With fewer residents, it is therefore not surprising that office vacancies rose and residential property prices plummet.

According to a recent Savills report, Hong Kong Grade A office rents tumbled 7.6 per cent for the full year of 2022 and are now 31.4 per cent below their previous 2019 peak. The report added that “vacancy rates also increased from 10.4 per cent from 9.9 per cent a year ago with vacant space standing at 6.6 million square feet net at the end of 2022.”
The value of residential property is also experiencing a decline. With large numbers of expat workers leaving the former British colony, prices of Hong Kong’s residential properties plunged to a near five-year low and this has been exacerbated by rising interest rates. Industry analysts do not see this trend ending soon.

Although Singapore’s COVID lockdown was tighter than in Dubai and most Western countries, life was considered pretty good when compared with Hong Kong.

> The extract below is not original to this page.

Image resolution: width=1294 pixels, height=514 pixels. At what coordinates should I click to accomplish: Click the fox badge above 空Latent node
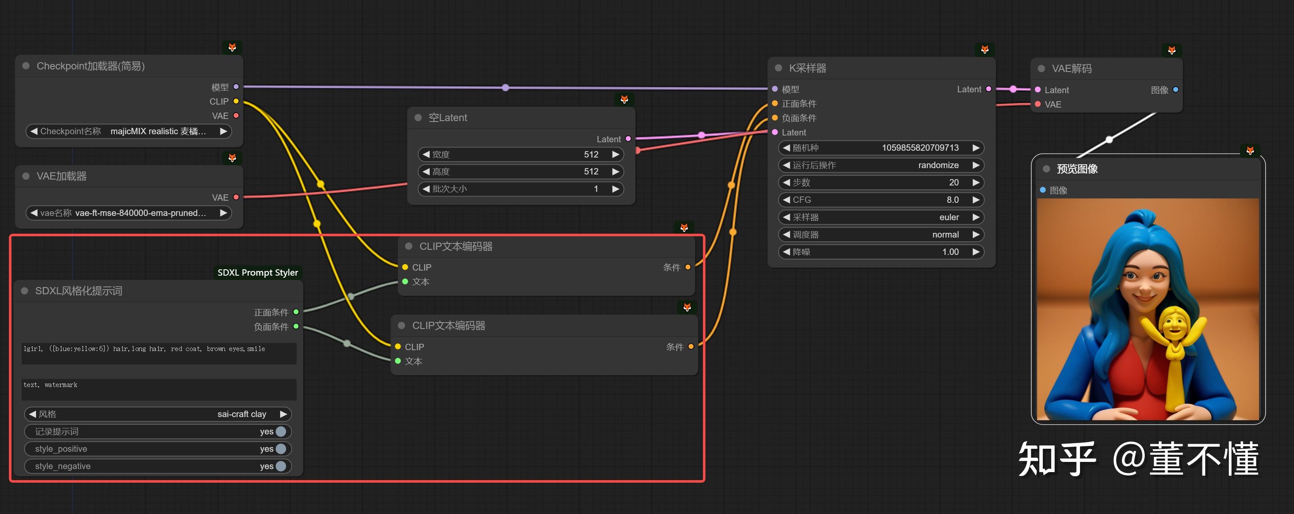[x=624, y=99]
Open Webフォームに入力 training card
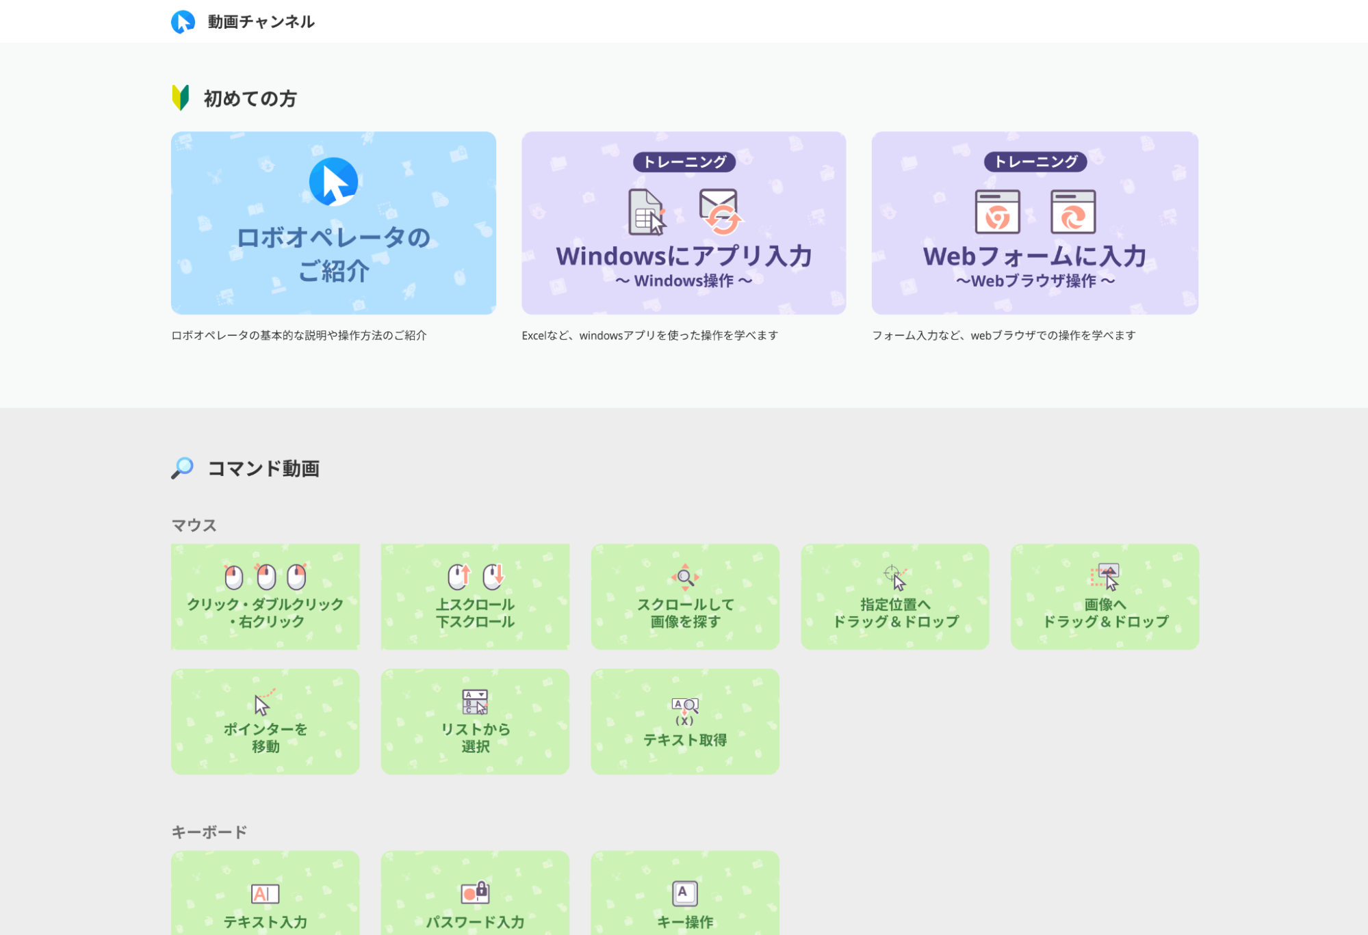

Singapore response to the COVID-19 pandemic is widely regarded to be effective. Before COVID, Singapore already had a strong healthcare system. When the pandemic struck, the broad and quick deployment of screening centres and contact tracing in the early phases of the pandemic resulted in the containment of the virus. This bought time for a nation-wide vaccination campaign to finally bring the spread of the virus under control.

Singapore health authorities also monitored the development of vaccines closely and was one of the first in the world to place large orders for the mRNA vaccines.

While the borders were closed and economic activity slowed, Singapore prepared itself for the day when the world reopened by investing in digital technology, training and future proofing its economy. It also offered grants to companies for training and to incentivised them to retain their employees, so they did not have to lay off workers.

For example, Singapore Airlines was one of the first in the region to restart wide-scale deployment of flights as it kept most of its fleet and workers. This resulted in the carrier being able to take advantage of the pent-up travel demand resulting in record profits.

The Economist report said that during the COVID-19 pandemic, “cities in bits of the world that did not go overboard with restrictions, such as Dubai and Miami, benefited.” In some cases, at the expense of its rivals.

In the case of Miami, it was at the expense of San Francisco. San Francisco which came in 10th in The Economist report saw its population decline by 8.3 per cent and office vacancies skyrocket to almost 20 per cent. In Asia, Singapore and Dubai benefitted at the expense of Hong Kong. Being neutral in this age of geopolitical tensions also helped.